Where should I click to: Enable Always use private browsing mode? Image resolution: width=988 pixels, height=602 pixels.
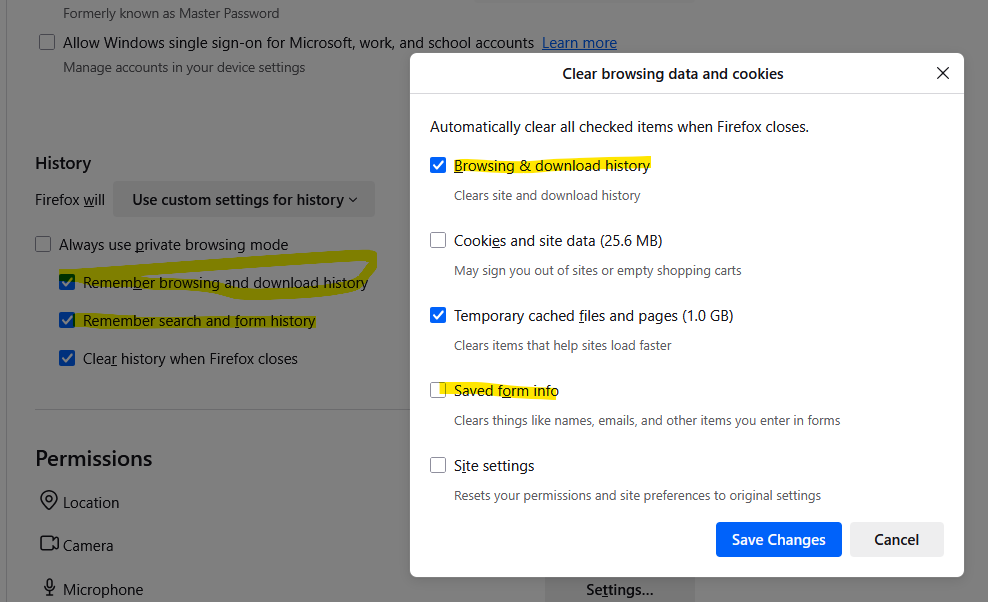[43, 244]
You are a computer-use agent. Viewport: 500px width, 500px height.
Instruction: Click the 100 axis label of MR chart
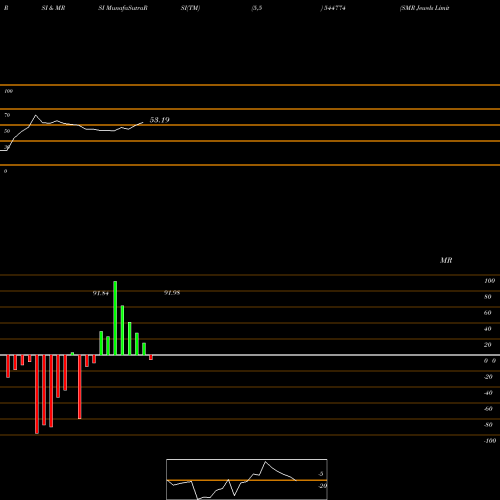489,281
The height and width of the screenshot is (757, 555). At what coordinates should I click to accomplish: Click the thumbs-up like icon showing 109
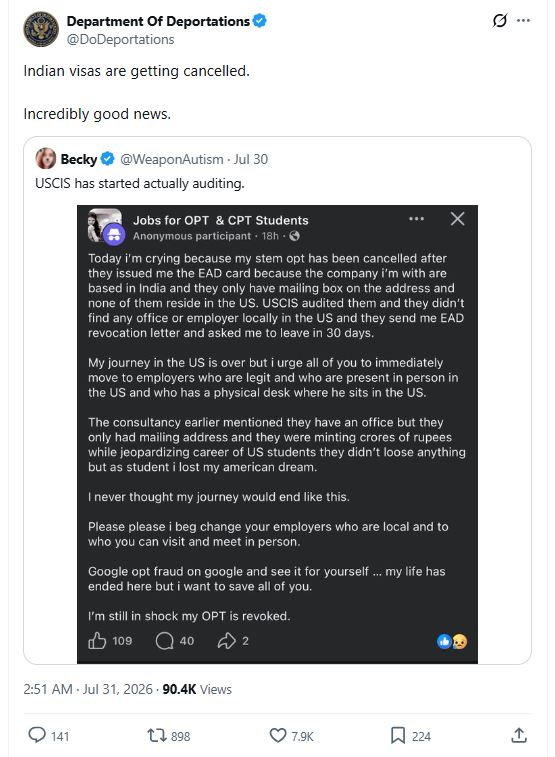pyautogui.click(x=97, y=641)
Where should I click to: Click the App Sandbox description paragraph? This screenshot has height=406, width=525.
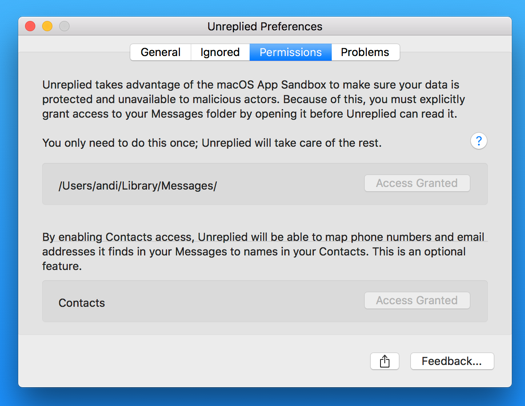[x=253, y=99]
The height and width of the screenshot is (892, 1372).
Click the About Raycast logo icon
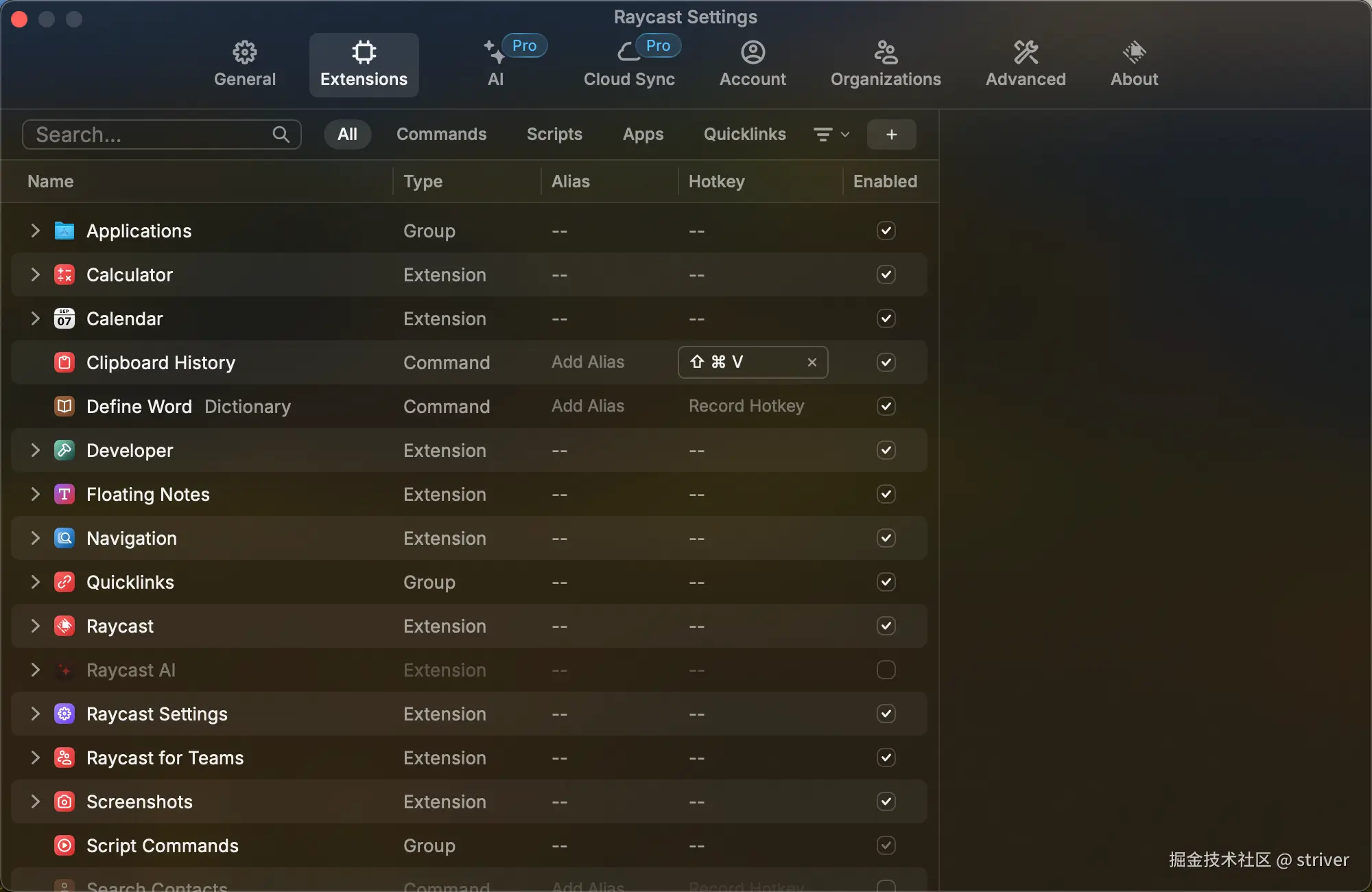(x=1134, y=52)
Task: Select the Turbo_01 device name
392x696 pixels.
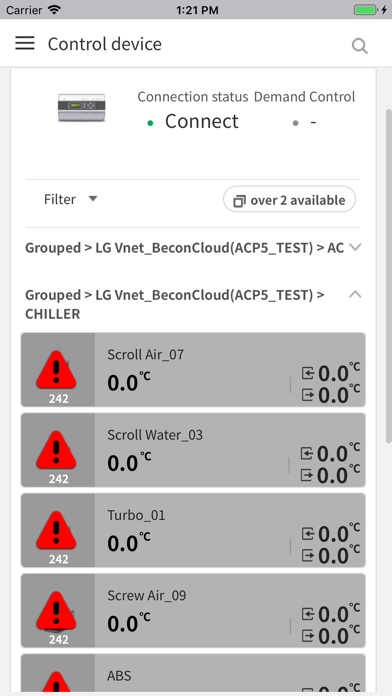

Problem details:
Scale all the rows above by writing them out again in full, requests included. Multiply every coordinate in the answers by 2.55 and round each result to a whole number, with halves rounded up. Omit the pictures.

Task response:
Where should I click to: Enable Always use private browsing mode? Image resolution: width=988 pixels, height=602 pixels.
[110, 622]
You are a computer-use agent. Viewport: 500px width, 500px height.
Instruction: Click the 100 axis label of MR chart
1247,717
The height and width of the screenshot is (757, 555). At what coordinates should I click to accomplish: Click the thumbs-up like icon showing 109
pyautogui.click(x=247, y=1635)
Where should I click to: Click the App Sandbox description paragraph? This screenshot has height=406, width=525.
[x=645, y=252]
The height and width of the screenshot is (892, 1372).
Click the About Raycast logo icon
(x=2892, y=133)
Task: Select the Turbo_01 device name
392x696 pixels.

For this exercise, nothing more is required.